A lo largo de La Habana, las turbas que apoyaban al gobierno tiraban piedras
y huevos a los que querían irse, gritándoles insultos: ``¡Escoria!''.
El tabloide Verde Olivo exhibía grandes titulares: ``Dejen que todos se
vayan, ¡pero ellos no! ¡Ellos nunca se irán!'', decía
refiriéndose a Sanyústiz y a los otros en el autobús.
También había turbas gritando ``¡Paredón... paredón!''
frente a la ventana de Sanyústiz en el hospital. ``Yo pensé que
era seguro que moriría, o al menos que fuera a la cárcel por mucho
tiempo'', recuerda Sanyústiz.
Para su sorpresa, representantes de los gobiernos cubano y peruano le
hicieron una oferta de que se fuera calladamente a través del puerto de
Mariel.
Sanyústiz pensó que era una trampa para quitarle su protección
diplomática.

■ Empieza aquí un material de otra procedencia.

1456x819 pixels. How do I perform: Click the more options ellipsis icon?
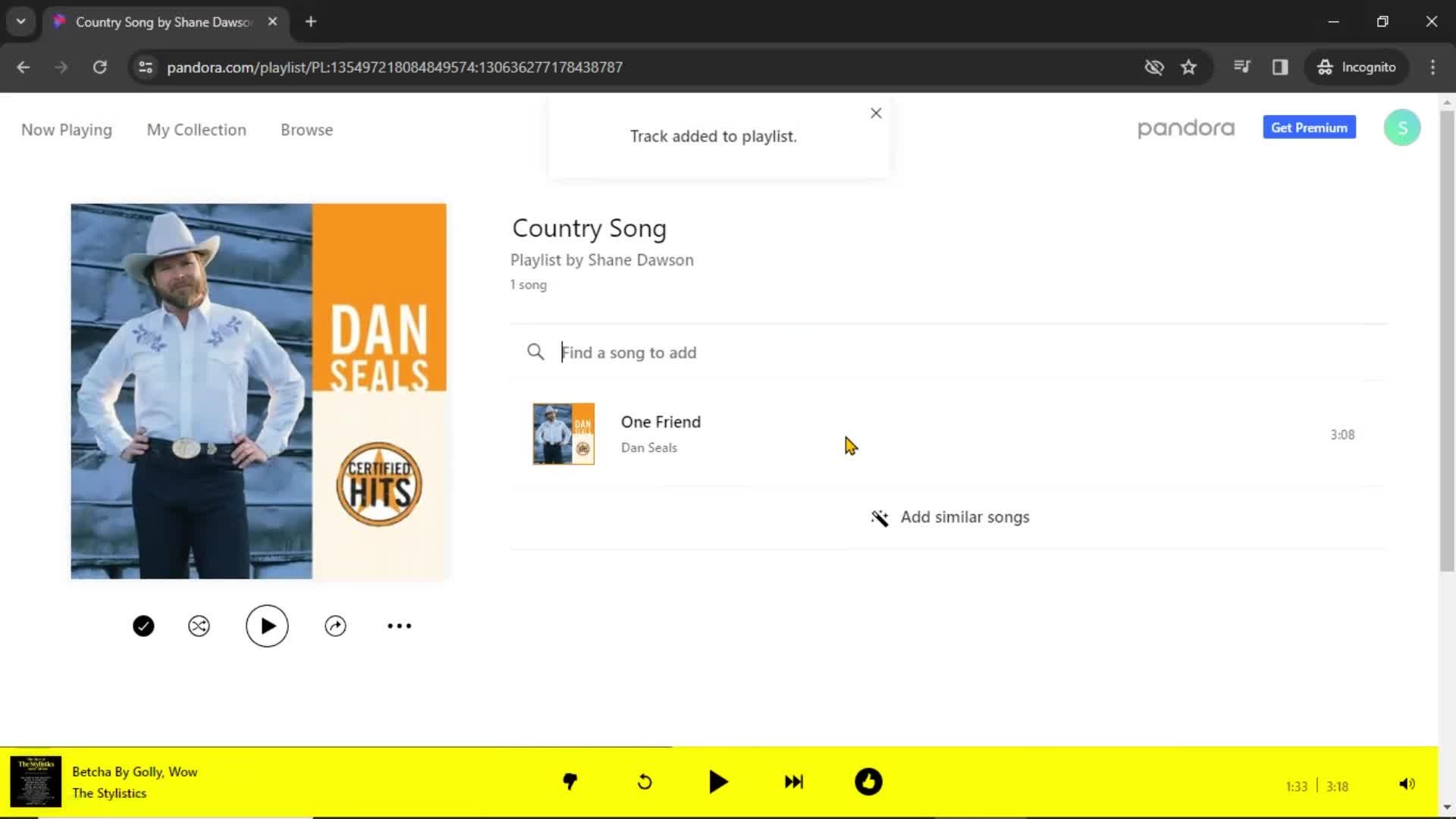click(x=399, y=626)
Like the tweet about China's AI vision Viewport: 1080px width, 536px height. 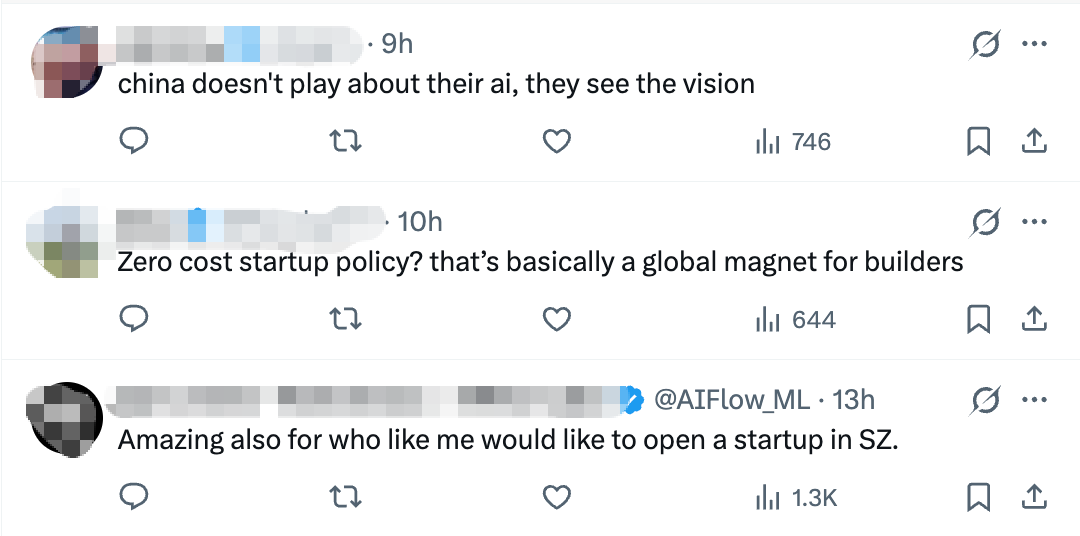coord(556,142)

Repetidas veces rehusó la oferta, hasta que su
escolta peruano lo convenció de que era verdadera. Entonces les dijo que
sólo se iría si su esposa Lucía y su hijo de cinco años,
Héctor, también se iban.
El funcionario cubano que negociaba con él y con los peruanos aceptó,
pero con una condición: Sanyústiz no le podía decir a nadie
quién era.
En la noche tormentosa del 16 de mayo, Sanyústiz y su familia fueron
llevados al Puerto del Mariel y montados a bordo del camaronero Gulf Star, rumbo
a Cayo Hueso. Pero el hijo de Lucía, Arturo Quevedo, fue arrestado cuando
trataba de salir de la embajada pretendiendo ser otro refugiado más,
camino al Mariel.
``Hasta la fecha no sé cómo estoy aquí... por qué
me dejaron salir'', dijo Héctor Sanyústiz.
Sólo reveló su identidad al FBI, que le aconsejó
mantener una actitud discreta.
Al principio, la familia vivió con otros refugiados de Mariel en
hoteles de Miami Beach, pagados por organizaciones de relocalización.
Sanyústiz y su esposa pudieron encontrar trabajos de mantenimiento.
Pero Sanyústiz dice que sus heridas, que eran recientes y todavía
dolorosas, le impidieron hacer ciertas labores. Mientras limpiaba las escaleras
en un hotel, se cayó y la escoba que llevaba le volvió a abrir la
herida de la pierna. El propietario del hotel le dio $800 (casi el sueldo de un
mes) y lo despidió.
Con el dinero se compró un Oldsmobile de 1972 y salió a buscar
otro trabajo.
El y su esposa habían oído hablar de un lugar en Hialeah que
compraba latas de aluminio, por lo que se pasaron varias noches recogiendo latas
por todo Miami Beach.
Regresaron a Hialeah para descubrir que todo ese trabajo duro iba a
producirles solamente $8.
Los trabajadores sociales lo relocalizaron en Chicago, y luego en Houston,
para probar su suerte. Pero la promesa de un buen trabajo se evaporó.
La suerte de la familia cambió cuando se mudó a la próspera
área de Orlando, donde el matrimonio encontró trabajo fijo: ella
en un vivero de plantas, él manejando un camión de construcción.
En 1987 habían ahorrado suficiente dinero para el pago de entrada de una
casa de $52,000 en Winter Garden. Hace dos meses, Héctor Sanyústiz
vino a Miami para quedarse con su hermana gemela y buscar trabajo. Pero sufrió
un ataque cardiaco. Lo llevaron urgentemente al Hospital Jackson Memorial, donde
se sometió a una cirugía de desvío coronario para reparar
tres arterias tupidas.
A pesar de las vicisitudes, dice que no lamenta nada.
``Me cansé de la opresión, de no ser nadie'', expresó
Sanyústiz. ``Todos tienen el derecho a vivir como seres humanos''.